_PASSAGE SHOWN_:
┄┄┄┄┄┄┄┄┄┄

If you have anxiety, or know anyone with anxiety, or want to know what it is like to have anxiety, well you should read this post. I am going to do my best to explain what goes through my head on a daily basis.
I know everyone is different. No case of anxiety looks exactly the same. Our life circumstances and events shape our minds - whether we want them to or not. For me, there are two main things I fight on a daily basis:
1. I automatically jump to the worst case scenario of any given situation. I think this is because I used to think of the worst case scenario sometimes but I could shake it off because it didn't happen. Until it did. Until I had a sinking feeling something was really wrong with my dad. And then he had a tumor. and then that tumor was cancer. and then the tumor came back. The worst case scenario has happened multiple times. I can't tell my mind that isn't going to happen. Because it could. and how do I prepare for that?

┄┄┄┄┄┄┄┄┄┄

_DATA UNDER STUDY_:
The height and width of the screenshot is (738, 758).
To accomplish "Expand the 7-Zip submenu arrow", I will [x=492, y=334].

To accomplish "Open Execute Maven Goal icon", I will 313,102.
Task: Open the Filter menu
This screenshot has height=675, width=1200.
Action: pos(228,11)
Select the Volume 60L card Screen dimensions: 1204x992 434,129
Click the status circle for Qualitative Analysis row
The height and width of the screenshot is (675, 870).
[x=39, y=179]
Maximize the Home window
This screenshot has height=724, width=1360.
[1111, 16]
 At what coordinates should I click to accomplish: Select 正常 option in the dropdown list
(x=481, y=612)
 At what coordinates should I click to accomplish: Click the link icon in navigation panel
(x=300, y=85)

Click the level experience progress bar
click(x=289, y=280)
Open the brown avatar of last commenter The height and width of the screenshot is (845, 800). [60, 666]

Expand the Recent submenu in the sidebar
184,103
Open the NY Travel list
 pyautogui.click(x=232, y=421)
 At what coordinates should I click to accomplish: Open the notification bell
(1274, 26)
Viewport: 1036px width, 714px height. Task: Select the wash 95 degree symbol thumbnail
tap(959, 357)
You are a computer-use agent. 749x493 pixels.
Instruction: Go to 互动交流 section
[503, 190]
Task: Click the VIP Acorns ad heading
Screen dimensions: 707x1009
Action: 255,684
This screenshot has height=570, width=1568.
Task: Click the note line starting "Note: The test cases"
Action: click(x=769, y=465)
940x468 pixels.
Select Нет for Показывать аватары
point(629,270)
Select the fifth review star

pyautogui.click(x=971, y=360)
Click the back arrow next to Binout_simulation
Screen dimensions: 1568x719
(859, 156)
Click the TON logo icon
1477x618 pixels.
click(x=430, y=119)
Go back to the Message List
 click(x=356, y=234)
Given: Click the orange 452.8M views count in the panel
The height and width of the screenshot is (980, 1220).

┄┄┄┄┄┄┄┄┄┄

_WORK INSTRUCTIONS_:
A – Return the part of the anxiety post from "I know everyone" up to and including "prepare for that?", copied word for word.
B – Answer these questions using the anxiety post:
(i) How many main things does the writer say they fight on a daily basis?
(ii) About whom did the writer have a sinking feeling that something was really wrong?
(iii) What did the tumor turn out to be?
C – Write what comes next in the anxiety post, picking up after its final sentence.
The entries are separate material and have no connection to the anxiety post.

_TASK-BY-TASK ANSWERS_:
A –
I know everyone is different. No case of anxiety looks exactly the same. Our life circumstances and events shape our minds - whether we want them to or not. For me, there are two main things I fight on a daily basis:
1. I automatically jump to the worst case scenario of any given situation. I think this is because I used to think of the worst case scenario sometimes but I could shake it off because it didn't happen. Until it did. Until I had a sinking feeling something was really wrong with my dad. And then he had a tumor. and then that tumor was cancer. and then the tumor came back. The worst case scenario has happened multiple times. I can't tell my mind that isn't going to happen. Because it could. and how do I prepare for that?

B –
(i) Two.
(ii) The writer's dad.
(iii) Cancer.

C –
2. I have a constant stream of worries playing in the background of my mind. Somewhere along the way I picked up the notion that if I worry about it, then I can control it from happening. Or at least I will be ready for it if it does happen. There is nothing worse than getting really bad news that you had no idea was coming, or so I think. So if I just think about all the things I don't want to happen - then they are less likely to happen.
This is how my brain looked before I went to counseling:
The yellow circle is the main thought I am trying to deal with. The pink ones are the two competing thoughts that make me worry. The background is the news ticker of worries that I can "feel" in the back of my head. If I give it .01 second of thought I can grab one of those fears and dwell on it.
It was exhausting.
I used to think this was normal. --> then I learned it wasn't
When my dad passed away I enrolled into counseling. After listening to me for a few weeks my counselor asked me what percentage of my life I thought was controlled by anxiety. I said "50%". She said she thought it was a lot more than that. It didn't take long for me to realize it was more like 90% yikes!
One time there was a severe thunderstorm warning in our area. Philip and I looked out the window and watched the storm blow in. I asked him "what are you thinking about right now?" He said "I don't know what I am going to have for dinner" That blew my mind! I said "so you're not thinking about the storm and how our basement could flood, or how a branch might fall on the roof?!?!"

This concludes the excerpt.